◆ **Exercise directions**
Please decide whether each statement agrees with the article below on Stryker's upgrade, answering yes or no and quoting the deciding words: (a) Stryker's adjusted fourth-quarter earnings per share beat the Zacks Consensus Estimate; (b) some of the 2014 earnings estimates were revised downward over the last 60 days; (c) Covidien holds the same Zacks Rank as Stryker.

◆ **Excerpted passage**
# # # #
On Mar 20, Zacks Investment Research upgraded Stryker Corporation (SYK) to a Zacks Rank #1 (Strong Buy).
Why the Upgrade?
Stryker has been witnessing rising earnings estimates on the back of strong fourth-quarter 2013 results. Moreover, this MI-based medical technology company is well positioned in the worldwide Reconstructive market for the long-run via the integration of its MAKO technology. The long-term expected earnings growth rate for this stock is 8.28%.
Stryker reported its fourth-quarter results on Jan 22, 2014. Adjusted earnings per share came in at $1.23, edging past the Zacks Consensus Estimate of $1.22 by 0.82% and exceeding the company's prior-year earnings by 7.9%.
Earnings were primarily aided by healthy top-line growth of 5.6% in the reported quarter, which was largely driven by a 10.1% increase in revenues from the Trauma and Extremities business.
Also, a dividend increment of 15% as declared by the board of directors of Stryker last month reflects the company's strong financial position and earnings strength.
Based on its progress, the company expects its adjusted earnings per share in 2014 in the range of $4.75–$4.90. Management also expects organic sales growth for the full year in the range of 4.5% to 6%.
The Zacks Consensus Estimate for earnings for 2014 increased 5.5% to $4.83 per share as all of the 20 estimates were revised higher over the last 60 days, with no downward revisions. The current Zacks Consensus Estimate lies within the guidance range provided by Stryker. For 2015, 12 estimates were revised higher over the same time frame, lifting the Zacks Consensus Estimate by 5.2% to $5.27 per share.
Other Stocks to Consider
In the Medical Products space, Enzymotec Ltd. (ENZY), Covidien plc (COV) and SurModics, Inc. (SRDX) are performing well. While Enzymotec holds the same Zacks Rank as Stryker, Covidien and SurModics hold a Zacks Rank #2 (Buy).
# # # #
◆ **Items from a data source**
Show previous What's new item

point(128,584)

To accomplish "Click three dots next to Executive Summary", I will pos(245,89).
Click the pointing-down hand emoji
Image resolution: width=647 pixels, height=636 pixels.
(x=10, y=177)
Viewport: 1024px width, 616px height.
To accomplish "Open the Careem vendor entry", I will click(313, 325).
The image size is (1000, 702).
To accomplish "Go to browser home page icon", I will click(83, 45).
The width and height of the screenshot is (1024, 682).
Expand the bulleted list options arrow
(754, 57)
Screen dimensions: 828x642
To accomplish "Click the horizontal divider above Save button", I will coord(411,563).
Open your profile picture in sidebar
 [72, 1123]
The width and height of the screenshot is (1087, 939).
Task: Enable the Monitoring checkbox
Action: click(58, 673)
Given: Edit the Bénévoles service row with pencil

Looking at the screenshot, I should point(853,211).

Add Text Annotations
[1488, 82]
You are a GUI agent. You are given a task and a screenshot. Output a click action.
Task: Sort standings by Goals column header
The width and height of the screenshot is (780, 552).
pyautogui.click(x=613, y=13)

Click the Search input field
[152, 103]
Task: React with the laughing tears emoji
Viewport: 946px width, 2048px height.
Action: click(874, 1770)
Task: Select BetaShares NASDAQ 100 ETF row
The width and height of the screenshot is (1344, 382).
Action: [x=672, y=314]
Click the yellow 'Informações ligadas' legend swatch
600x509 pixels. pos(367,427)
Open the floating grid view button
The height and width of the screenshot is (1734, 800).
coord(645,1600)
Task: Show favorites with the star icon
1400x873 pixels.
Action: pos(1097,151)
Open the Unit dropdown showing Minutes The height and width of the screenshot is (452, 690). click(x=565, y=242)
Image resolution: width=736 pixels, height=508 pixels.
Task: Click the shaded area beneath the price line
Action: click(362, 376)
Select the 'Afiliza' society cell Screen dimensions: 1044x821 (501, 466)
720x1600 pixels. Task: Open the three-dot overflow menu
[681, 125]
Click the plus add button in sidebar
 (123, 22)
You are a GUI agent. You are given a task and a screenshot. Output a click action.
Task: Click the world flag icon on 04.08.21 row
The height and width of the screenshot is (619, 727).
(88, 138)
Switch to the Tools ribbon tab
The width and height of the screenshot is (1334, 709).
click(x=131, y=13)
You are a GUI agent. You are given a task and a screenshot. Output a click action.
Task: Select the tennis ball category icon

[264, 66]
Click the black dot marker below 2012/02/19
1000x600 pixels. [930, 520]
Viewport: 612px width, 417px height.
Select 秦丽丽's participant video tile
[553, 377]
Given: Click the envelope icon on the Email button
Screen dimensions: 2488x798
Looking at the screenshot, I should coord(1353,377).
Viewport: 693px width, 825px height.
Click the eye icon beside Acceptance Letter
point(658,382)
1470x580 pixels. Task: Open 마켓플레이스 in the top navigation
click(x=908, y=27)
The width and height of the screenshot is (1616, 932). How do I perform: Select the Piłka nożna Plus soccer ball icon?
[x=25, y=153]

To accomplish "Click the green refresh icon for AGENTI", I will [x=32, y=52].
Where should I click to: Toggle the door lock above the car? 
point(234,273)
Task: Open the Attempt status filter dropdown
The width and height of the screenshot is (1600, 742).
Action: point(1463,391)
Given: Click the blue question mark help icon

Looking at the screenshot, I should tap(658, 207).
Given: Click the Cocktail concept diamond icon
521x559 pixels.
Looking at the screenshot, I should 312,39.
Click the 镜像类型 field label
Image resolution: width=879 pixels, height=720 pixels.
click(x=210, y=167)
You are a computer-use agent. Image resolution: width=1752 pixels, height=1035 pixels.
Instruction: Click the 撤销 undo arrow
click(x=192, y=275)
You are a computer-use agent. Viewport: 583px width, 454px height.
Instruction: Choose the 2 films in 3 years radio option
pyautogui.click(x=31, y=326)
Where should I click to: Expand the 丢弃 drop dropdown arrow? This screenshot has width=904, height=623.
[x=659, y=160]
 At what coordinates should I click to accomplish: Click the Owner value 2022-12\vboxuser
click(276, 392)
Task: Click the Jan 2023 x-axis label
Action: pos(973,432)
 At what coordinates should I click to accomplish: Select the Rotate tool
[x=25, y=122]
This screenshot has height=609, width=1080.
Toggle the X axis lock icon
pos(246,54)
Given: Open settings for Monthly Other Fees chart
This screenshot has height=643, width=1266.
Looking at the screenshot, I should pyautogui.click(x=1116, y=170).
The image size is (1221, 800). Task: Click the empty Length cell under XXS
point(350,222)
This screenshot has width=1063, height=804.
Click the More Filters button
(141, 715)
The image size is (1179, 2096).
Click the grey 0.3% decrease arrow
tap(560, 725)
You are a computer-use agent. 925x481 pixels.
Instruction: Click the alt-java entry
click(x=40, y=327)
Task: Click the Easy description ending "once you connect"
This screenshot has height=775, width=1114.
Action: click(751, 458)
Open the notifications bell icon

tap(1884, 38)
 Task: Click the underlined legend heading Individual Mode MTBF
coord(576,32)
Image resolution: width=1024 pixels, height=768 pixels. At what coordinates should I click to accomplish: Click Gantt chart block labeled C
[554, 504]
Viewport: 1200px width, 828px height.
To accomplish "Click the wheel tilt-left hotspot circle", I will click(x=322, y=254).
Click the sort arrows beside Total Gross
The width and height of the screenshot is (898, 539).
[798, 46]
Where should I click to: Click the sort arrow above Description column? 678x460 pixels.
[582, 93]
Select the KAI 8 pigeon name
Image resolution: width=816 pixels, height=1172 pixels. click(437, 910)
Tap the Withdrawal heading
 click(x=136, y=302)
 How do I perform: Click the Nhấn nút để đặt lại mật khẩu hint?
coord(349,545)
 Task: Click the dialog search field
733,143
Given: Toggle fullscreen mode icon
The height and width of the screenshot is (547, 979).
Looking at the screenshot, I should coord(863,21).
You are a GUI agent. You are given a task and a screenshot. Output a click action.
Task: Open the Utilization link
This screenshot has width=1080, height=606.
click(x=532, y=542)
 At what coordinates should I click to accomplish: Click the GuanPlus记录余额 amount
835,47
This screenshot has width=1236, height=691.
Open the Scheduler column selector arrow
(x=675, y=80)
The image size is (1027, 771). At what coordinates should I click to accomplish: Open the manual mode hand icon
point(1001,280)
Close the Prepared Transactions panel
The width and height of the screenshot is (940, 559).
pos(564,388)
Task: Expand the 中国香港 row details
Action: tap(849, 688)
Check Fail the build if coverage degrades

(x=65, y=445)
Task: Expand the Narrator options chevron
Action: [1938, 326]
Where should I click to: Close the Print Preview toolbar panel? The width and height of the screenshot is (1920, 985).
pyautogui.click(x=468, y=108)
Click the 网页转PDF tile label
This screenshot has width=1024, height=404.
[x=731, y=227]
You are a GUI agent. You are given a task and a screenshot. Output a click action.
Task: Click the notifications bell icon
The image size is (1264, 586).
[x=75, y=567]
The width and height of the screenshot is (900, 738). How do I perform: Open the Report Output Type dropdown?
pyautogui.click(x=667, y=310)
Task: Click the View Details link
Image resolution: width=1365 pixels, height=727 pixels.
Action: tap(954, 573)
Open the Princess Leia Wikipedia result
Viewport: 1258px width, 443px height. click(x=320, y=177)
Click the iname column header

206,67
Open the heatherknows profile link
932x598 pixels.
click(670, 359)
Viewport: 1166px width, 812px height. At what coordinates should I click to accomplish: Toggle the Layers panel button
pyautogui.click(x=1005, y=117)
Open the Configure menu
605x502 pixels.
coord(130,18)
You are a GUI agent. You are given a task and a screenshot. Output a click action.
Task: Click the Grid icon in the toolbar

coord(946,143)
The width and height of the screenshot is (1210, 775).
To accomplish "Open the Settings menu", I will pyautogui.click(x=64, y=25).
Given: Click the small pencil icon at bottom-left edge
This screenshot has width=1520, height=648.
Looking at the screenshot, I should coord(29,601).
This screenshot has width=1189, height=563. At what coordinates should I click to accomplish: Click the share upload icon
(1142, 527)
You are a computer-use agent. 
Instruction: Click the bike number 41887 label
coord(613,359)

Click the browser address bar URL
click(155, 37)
# # # #
◆ **Solution to the problem**
(a) Yes: "Adjusted earnings per share came in at $1.23, edging past the Zacks Consensus Estimate of $1.22"
(b) No: "as all of the 20 estimates were revised higher over the last 60 days, with no downward revisions"
(c) No: "While Enzymotec holds the same Zacks Rank as Stryker, Covidien and SurModics hold a Zacks Rank #2 (Buy)."